→ Consigne 1
D'après le texte retenu, qui organise la manif du 24 janvier ?
→ Consigne 2
Recopiez le passage du texte retenu qui commence par « Nous participons à » et se poursuit jusqu'à « officiels vous reçoivent-ils? ».

Le même jour à l'UQAC, nous sommes intervenus dans une conférence d'un lieutenant-major qui s'était invité pour donner une conférence sur son « vécu » en Afghanistan.

Il se présentait comme un ex-responsable des opérations en Afghanistan. Il avait un diaporama appelé « l'insurgence », un anglicisme pour parler d'insurrection, plutôt que de guerre d'occupation.

Il présentait cet insurrection comme étant « idéologique » parce que menée au nom de l'islamisme, comme si l'occupation du territoire afghan par les forces canadiennes n'était pas elle idéologique. Nous sommes donc intervenus de l'intérieur pour dénoncer les faussetés de cette propagande déguisée en pseudo-témoignage personnel.

Nous avons appris par la suite, que cet homme n'avait pas été invité par l'UQAC. L'université avait plutôt proposé de tenir un débat où chaque position pourrait être présentée par des représentants de chaque tendance. L'armée a refusé cette proposition.

De l'extérieur, des étudiants ont manifesté leur opposition, mais on ne leur a pas permis d'entrer dans la salle. Ils ont donc chahuté à l'extérieur pendant toute la conférence.

Les Bleuets pour la paix font partie du Collectif québécois Échec à la guerre. C'est pourquoi nous soutenons les actions de ce collectif et des groupes affiliés. À ce titre, nous avons participé aux manifestations de la coalition de la région de Québec et que nous avons appuyé la pétition de la coalition de Trois-Rivières.

En ce moment, nous préparons notre participation à la manif du 24 janvier, organisée par le Forum social Mondial, « pour que la neige brûle » : une action de protestation non seulement contre la guerre, mais aussi contre l'inaction de nos gouvernements face à la pauvreté croissante et le manque d'intervention politique pour contrer le réchauffement climatique.

Pierre Demers : En quoi le Saguenay-Lac Saint-Jean diffère-t-il des autres régions du Québec sur le plan des actions pacifistes?

Gilbert Talbot : Nous ne sommes pas vraiment différents. Nous sommes des pacifistes actifs depuis l'invasion de l'Irak en 2002. Nous avons l'appui d'une population majoritairement opposée à la guerre et nous avons à contrer l'influence de la propagande de l'armée et du gouvernement, fortement répandus par les médias.

Nous participons à notre façon à l'accroissement grandissant du mouvement d'opposition à la guerre, partout au Québec.

Pierre Demers : Comment les médias officiels vous reçoivent-ils?

Gilbert Talbot : Les médias ne rendent pas bien compte de l'ampleur du mouvement. Même s'il est clairement reconnu que la majorité de la population québécoise s'oppose à la participation des troupes canadiennes en Afghanistan, les médias mettent davantage l'accent sur la position du gouvernement, pourtant minoritaire.

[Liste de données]
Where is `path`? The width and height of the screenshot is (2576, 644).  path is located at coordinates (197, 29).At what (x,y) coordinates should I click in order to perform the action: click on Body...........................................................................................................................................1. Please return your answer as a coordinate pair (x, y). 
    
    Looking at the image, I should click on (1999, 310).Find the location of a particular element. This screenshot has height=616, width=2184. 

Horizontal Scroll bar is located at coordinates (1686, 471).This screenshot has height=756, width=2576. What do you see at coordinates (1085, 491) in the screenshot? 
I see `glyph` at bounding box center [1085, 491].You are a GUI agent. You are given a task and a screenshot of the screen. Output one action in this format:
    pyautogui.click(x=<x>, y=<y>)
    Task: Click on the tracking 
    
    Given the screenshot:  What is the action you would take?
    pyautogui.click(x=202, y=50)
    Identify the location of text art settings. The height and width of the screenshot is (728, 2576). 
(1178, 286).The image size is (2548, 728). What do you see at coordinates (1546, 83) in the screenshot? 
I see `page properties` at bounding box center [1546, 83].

→ Réponse attendue 1
Le Forum social Mondial.

→ Réponse attendue 2
Nous participons à notre façon à l'accroissement grandissant du mouvement d'opposition à la guerre, partout au Québec.

Pierre Demers : Comment les médias officiels vous reçoivent-ils?